Dietitians play an important role in school cafeterias, as well as in hospitals, industry, social services, and more, especially in hospitals, where they are responsible for clinical nutrition and food service nutrition.
When most people think of a dietitian, they think of someone who is in charge of school lunches. In fact, when I tell them that my major is food and nutrition, most people ask me if I want to be a dietitian, and regardless of my answer, they start complaining about school lunches. It’s tasteless, the portions are too small, etc. But dietitians work in more places than people realize, and one of them is hospitals. In order to become a registered dietitian, it’s mandatory to do a field practicum, which is usually done in a university hospital. In this blog post, I’m going to talk about dietitians working in hospitals.
The profession of dietitian is becoming increasingly important in modern society. This is because it”s directly related to our health. In particular, dietitians working in hospitals play an important role in the treatment and recovery of patients. Various diseases and health conditions require specialized nutritional care, which requires specialized knowledge and experience. Through this practicum, I gained a deeper understanding of the role of a dietitian in a hospital, which has greatly influenced my future career choices.
The work of dietitians in hospitals is divided into clinical nutrition care and catering nutrition care.
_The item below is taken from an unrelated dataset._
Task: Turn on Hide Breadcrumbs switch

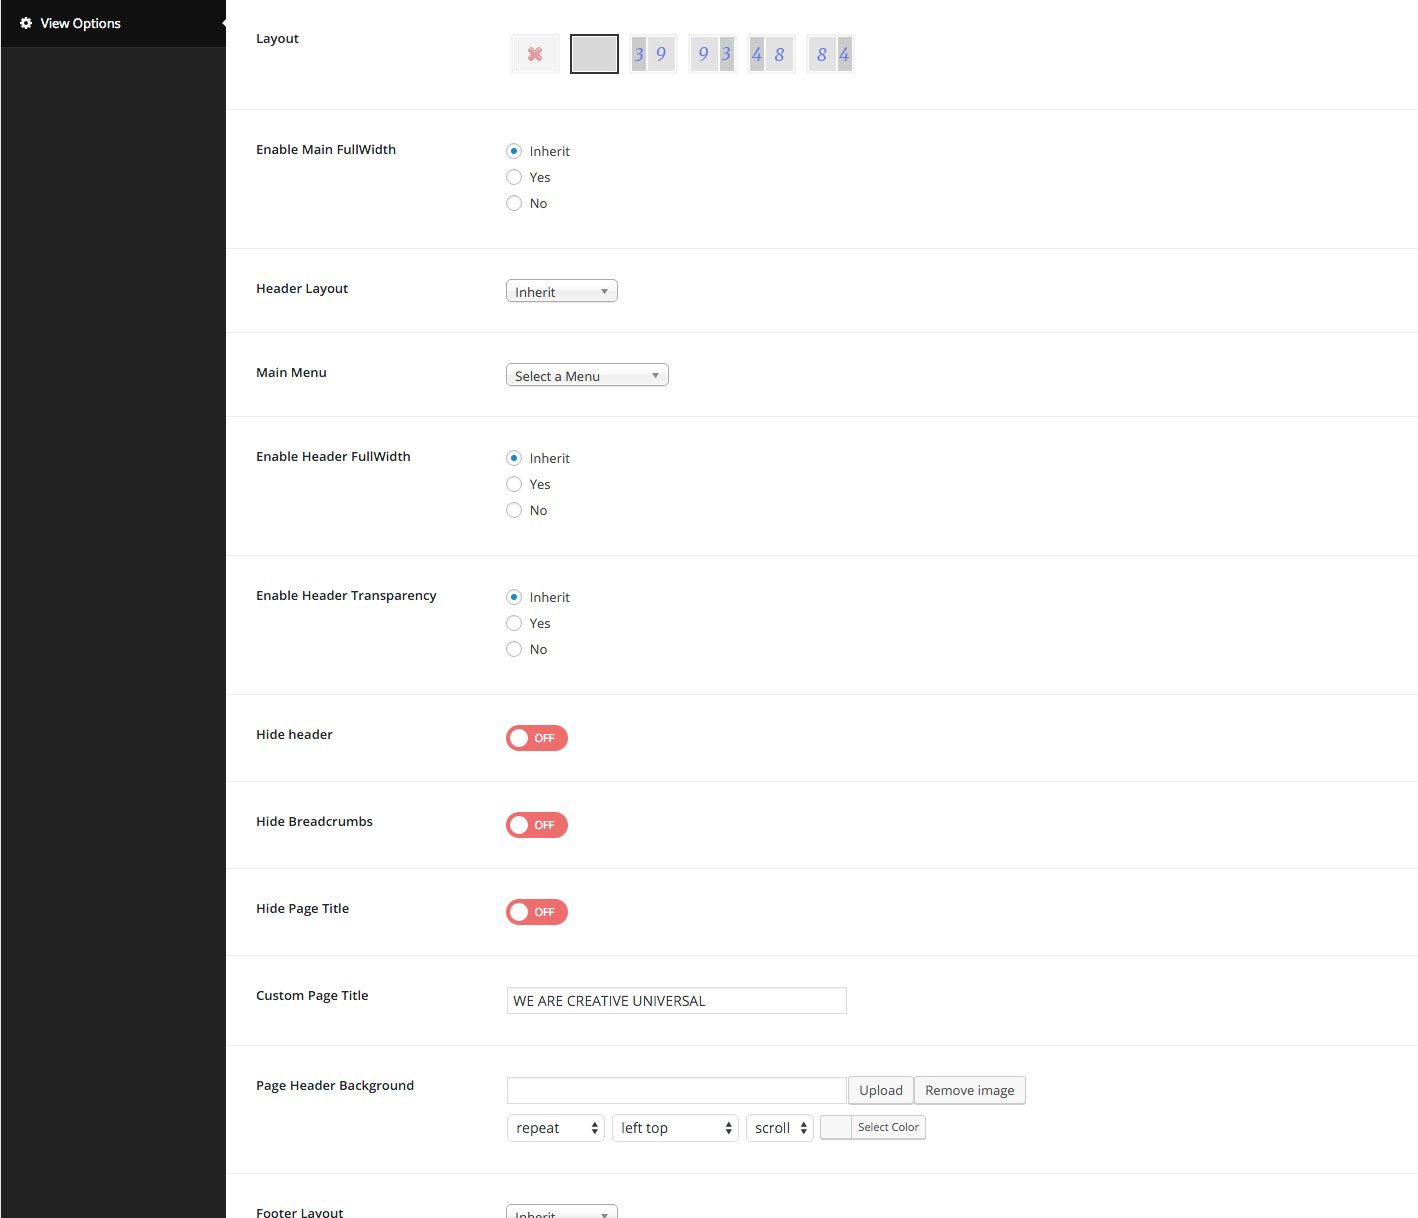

Clinical nutrition care is aimed at disease management and is done in accordance with a doctor’s prescription. The scope of work includes nutrition management for inpatients and nutrition counseling and education for inpatients and outpatients. For hospitalized patients, it is very important to maintain proper nutritional status for quick healing, so dietitians visit patients in person to provide nutritional counseling and education according to the doctor’s prescription. As nutritional status often deteriorates during prolonged hospitalization, detailed nutritional status and risk factors are determined, and nutritional management is conducted according to disease, age, etc. to maintain proper status.
Education methods for resource patients can include classroom methods. For example, classes such as diabetes classes, gastrectomy classes, and classes after cancer treatment are organized within the hospital. Patients and their caregivers gather at a pre-announced location and time for a lecture-like education. These classes are usually taught by doctors, nurses, and dietitians, in that order. For example, in the “Education for Gastrectomy Patients” program, doctors provide education on understanding gastric cancer, nurses provide education on postoperative care, and finally, dietitians provide education on nutrition after gastric cancer surgery. To ensure effective education, the key points are often spoken aloud and repeated in a participatory manner. These patient education programs go a long way in helping patients and families understand and manage their disease, and they help patients manage their long-term health.
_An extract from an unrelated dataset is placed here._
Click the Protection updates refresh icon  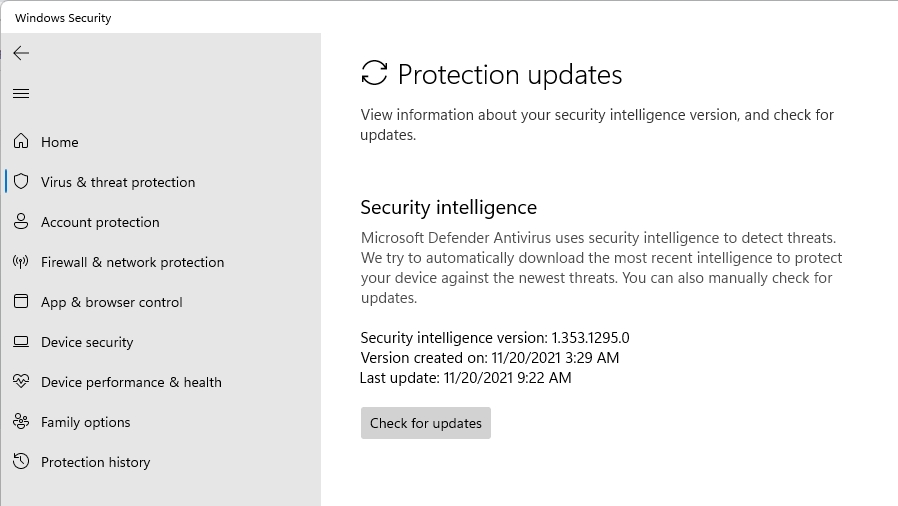pos(374,73)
After discharge from the hospital, nutrition counseling includes long-term education and treatment to help patients recover. Furthermore, outpatient counseling is conducted to examine the patient’s dietary habits and medical history to identify dietary problems and reasons. Based on this, an individualized nutrition treatment plan is created. This may include behavior modification therapy, exercise therapy, and dietary therapy to improve dietary intake. In addition to this, they provide information such as recipes and mealtime recommendations. This counseling and education is essential for patients to maintain healthy eating habits on their own at home.
Dietary nutrition management is responsible for overseeing patient meals and is responsible for inspecting, testing, preparing, and presenting patient meals. Hospital meals are provided according to the diagnosis and prescription of a doctor, and are usually based on the hospital dietary guidelines or meal planning guidelines. The types of meals served in hospital cafeterias include regular meals, therapeutic meals, enteral nutrition, clinical trials, and outpatient meals. Therapeutic meals include low sodium, cirrhotic, high protein, post gastric/esophageal resection, diabetic, dysphagia, low protein, and iodine restricted, and are more individualized than regular meals. Before a meal is served to a patient, a physician’s order is entered, a nurse’s prescription is entered, a work slip is printed and prepared, the meal is checked and inspected, the meal is completed, and finally the meal is served to the patient.
Hospital dietitians also plan meals that take into account the patient’s preferences and cultural background. This is an important factor to ensure that patients are as satisfied as possible during their hospital stay. Since patients come from many different cultures, it’s important to understand and respect their cultural eating habits. This will help patients achieve better treatment outcomes.
As you can see, dietitians also have important jobs outside of schools. In addition to hospitals, they also work in industries, social services, and infant and child care centers, where they are responsible for the nutritional needs of the people they serve. For example, dietitians who work in industry are responsible for providing nutritional counseling and healthy meals for employees. In social services, they run nutrition programs for the elderly and low-income individuals, and in childcare centers, they provide nutritional care to help children grow and develop. I want people to realize that dietitians work in many different settings. It’s important to recognize that the profession plays an integral role in helping us live healthy, active lives.